| Problem statement |
Nothing but the line with "The image size is (1003, 634)." and the lines after it should appear, each retyped exactly as in the listing.

##### Extracted records

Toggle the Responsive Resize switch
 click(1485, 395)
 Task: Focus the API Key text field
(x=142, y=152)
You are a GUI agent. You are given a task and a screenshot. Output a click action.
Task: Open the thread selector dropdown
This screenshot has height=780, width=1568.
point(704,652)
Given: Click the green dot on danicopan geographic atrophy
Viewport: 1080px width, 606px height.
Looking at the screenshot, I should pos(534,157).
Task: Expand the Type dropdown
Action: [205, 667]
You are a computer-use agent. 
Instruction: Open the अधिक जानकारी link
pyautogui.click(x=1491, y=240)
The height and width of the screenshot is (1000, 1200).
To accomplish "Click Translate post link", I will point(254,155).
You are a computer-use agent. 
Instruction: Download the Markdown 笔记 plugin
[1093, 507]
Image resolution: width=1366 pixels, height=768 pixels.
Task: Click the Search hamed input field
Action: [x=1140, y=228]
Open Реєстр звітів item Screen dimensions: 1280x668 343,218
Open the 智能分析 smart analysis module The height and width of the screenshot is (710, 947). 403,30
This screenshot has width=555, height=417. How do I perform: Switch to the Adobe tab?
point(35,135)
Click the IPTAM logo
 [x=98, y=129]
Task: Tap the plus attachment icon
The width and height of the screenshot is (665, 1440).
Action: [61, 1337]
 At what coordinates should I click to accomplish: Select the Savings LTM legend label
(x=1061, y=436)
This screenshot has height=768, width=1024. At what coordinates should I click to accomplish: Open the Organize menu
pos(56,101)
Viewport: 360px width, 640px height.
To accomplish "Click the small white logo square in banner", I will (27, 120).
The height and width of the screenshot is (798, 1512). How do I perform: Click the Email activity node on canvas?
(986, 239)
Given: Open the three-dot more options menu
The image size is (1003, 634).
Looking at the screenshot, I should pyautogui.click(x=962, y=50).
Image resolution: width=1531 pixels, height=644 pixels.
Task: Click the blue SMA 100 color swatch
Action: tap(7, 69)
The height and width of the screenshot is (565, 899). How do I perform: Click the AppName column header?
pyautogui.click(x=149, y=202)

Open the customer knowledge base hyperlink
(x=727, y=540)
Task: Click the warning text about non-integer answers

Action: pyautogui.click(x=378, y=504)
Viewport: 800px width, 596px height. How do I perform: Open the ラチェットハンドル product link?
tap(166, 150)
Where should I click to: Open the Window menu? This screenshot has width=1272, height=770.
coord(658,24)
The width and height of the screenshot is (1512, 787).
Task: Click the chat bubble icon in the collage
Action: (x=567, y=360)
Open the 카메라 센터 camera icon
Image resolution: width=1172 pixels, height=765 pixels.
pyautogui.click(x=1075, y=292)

##########

| Task answer |
The image size is (1003, 634).
Looking at the screenshot, I should pyautogui.click(x=962, y=50).
Image resolution: width=1531 pixels, height=644 pixels.
Task: Click the blue SMA 100 color swatch
Action: tap(7, 69)
The height and width of the screenshot is (565, 899). How do I perform: Click the AppName column header?
pyautogui.click(x=149, y=202)

Open the customer knowledge base hyperlink
(x=727, y=540)
Task: Click the warning text about non-integer answers

Action: pyautogui.click(x=378, y=504)
Viewport: 800px width, 596px height. How do I perform: Open the ラチェットハンドル product link?
tap(166, 150)
Where should I click to: Open the Window menu? This screenshot has width=1272, height=770.
coord(658,24)
The width and height of the screenshot is (1512, 787).
Task: Click the chat bubble icon in the collage
Action: (x=567, y=360)
Open the 카메라 센터 camera icon
Image resolution: width=1172 pixels, height=765 pixels.
pyautogui.click(x=1075, y=292)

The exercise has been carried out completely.